* Source *

--- BEGIN ---

The birth of "Big Code" and how to deliver it with remote execution
"Historically the build phase of the cycle has been one of the slowest - and it’s also not easily parallelisable"
Big Data is big, obviously. But we only use the expression because it is intended to convey the now the mostly-forgotten notion that some datasets are so massive that they fail to fit comfortably into standard or traditional relational database management systems, writes Adrian Bridgwater.
In truth, the IT industry also quite liked to use the term Big Data because it sat nicely in line with the massiveness of the webscale cloud era… and perhaps because it sounded quite cool.
Big Code bottlenecks...
Now that we have progressed to a point where we think about big data as fairly normal element of cloud, we can ‘worry’ about new system requirements like real-time data streaming and container orchestration. We can also look to the scale and scope applications in this space and also consider them as massive megaliths. This is big code.
When applications get so huge that they become candidates for big code status, the developers running them start to find themselves in something of a bottleneck. Software engineers working at this level spend their days running and re-running ‘builds’ to compile new code commits and extensions alongside essential patches and other maintenance functions.

--- END ---

* Dataset content *
--- BEGIN ---

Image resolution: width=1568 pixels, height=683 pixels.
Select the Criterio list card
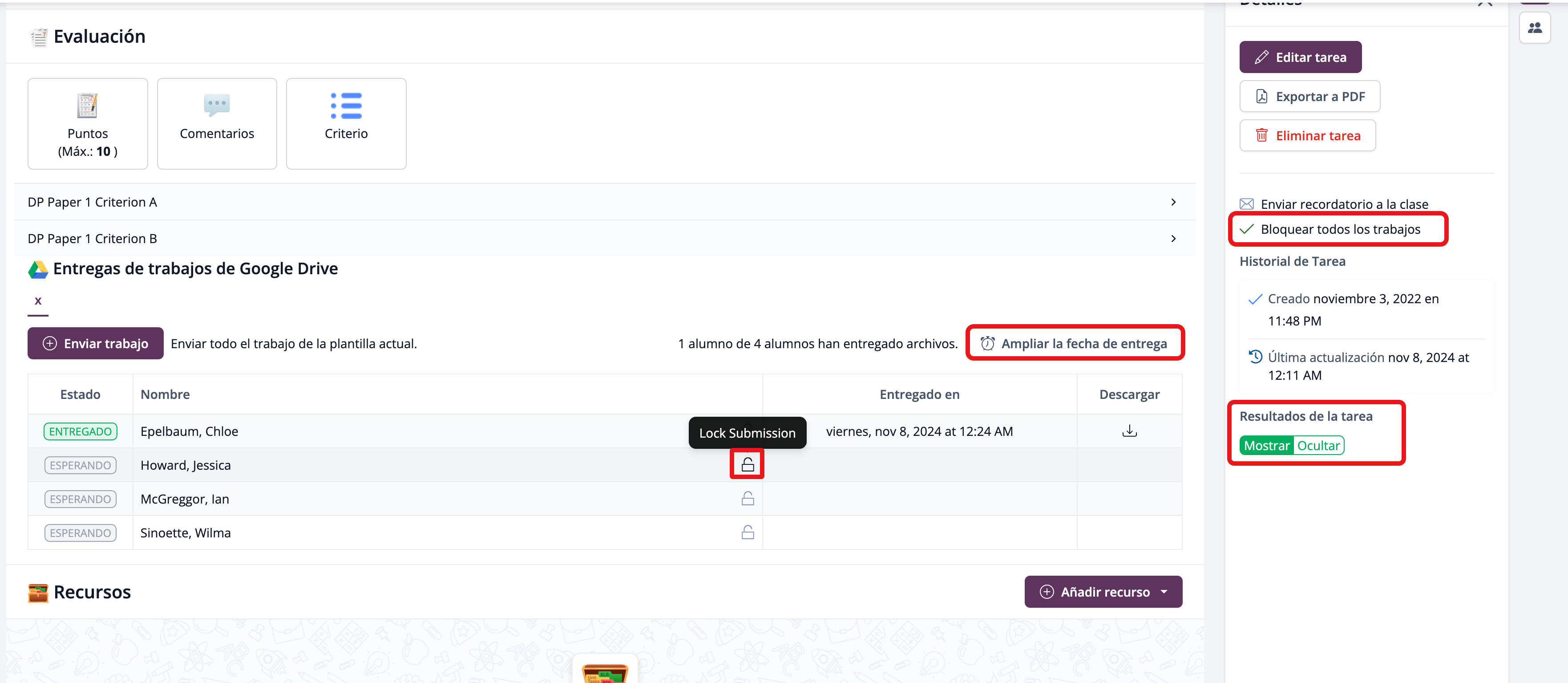pos(346,124)

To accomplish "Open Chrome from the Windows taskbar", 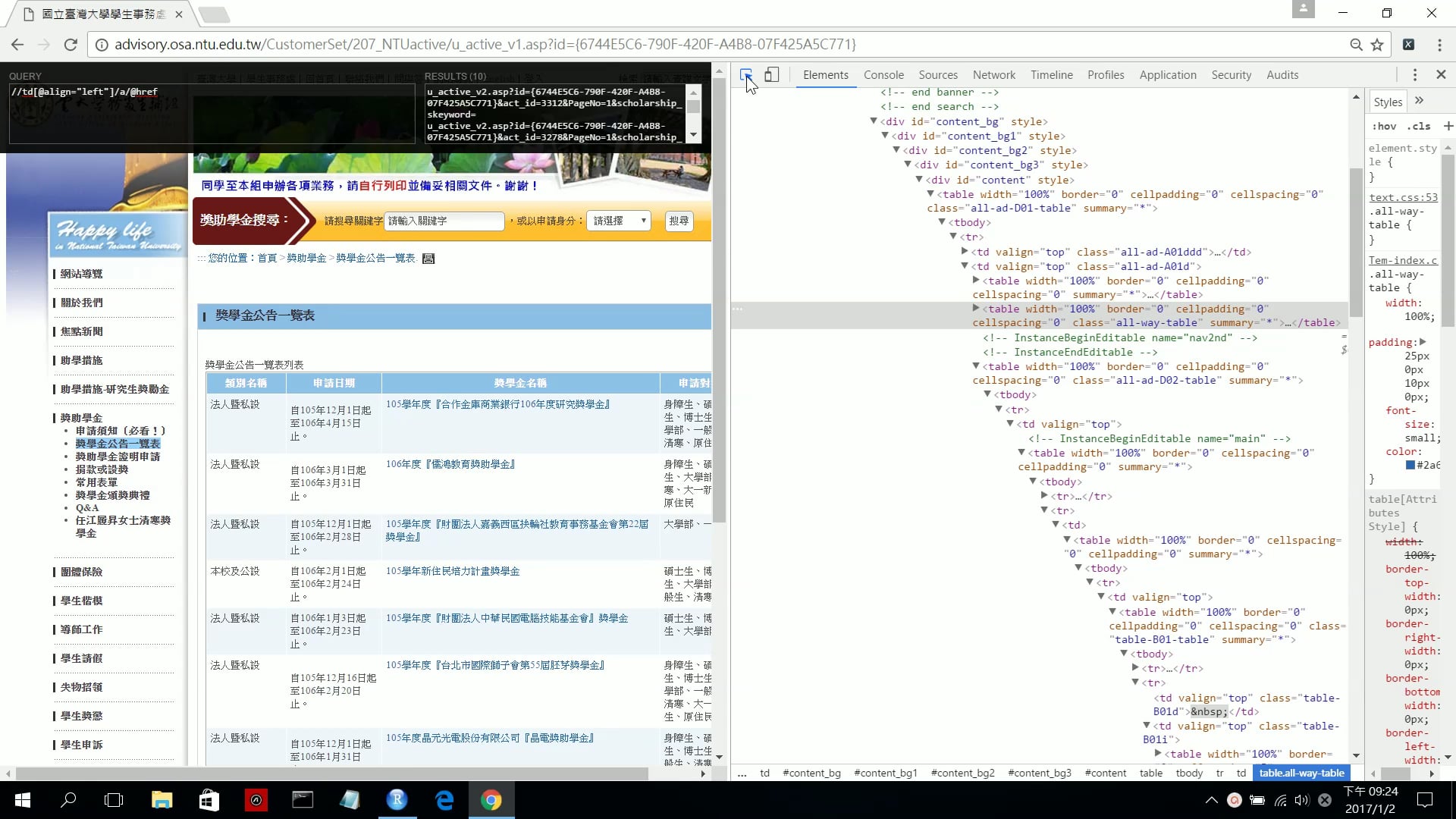I will click(x=491, y=800).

--- END ---

* What the exercise asks *
Write out the Big Code article above word for word, everything from "Big Data is" down to "is big code.".

* Reply to the task *
Big Data is big, obviously. But we only use the expression because it is intended to convey the now the mostly-forgotten notion that some datasets are so massive that they fail to fit comfortably into standard or traditional relational database management systems, writes Adrian Bridgwater.
In truth, the IT industry also quite liked to use the term Big Data because it sat nicely in line with the massiveness of the webscale cloud era… and perhaps because it sounded quite cool.
Big Code bottlenecks...
Now that we have progressed to a point where we think about big data as fairly normal element of cloud, we can ‘worry’ about new system requirements like real-time data streaming and container orchestration. We can also look to the scale and scope applications in this space and also consider them as massive megaliths. This is big code.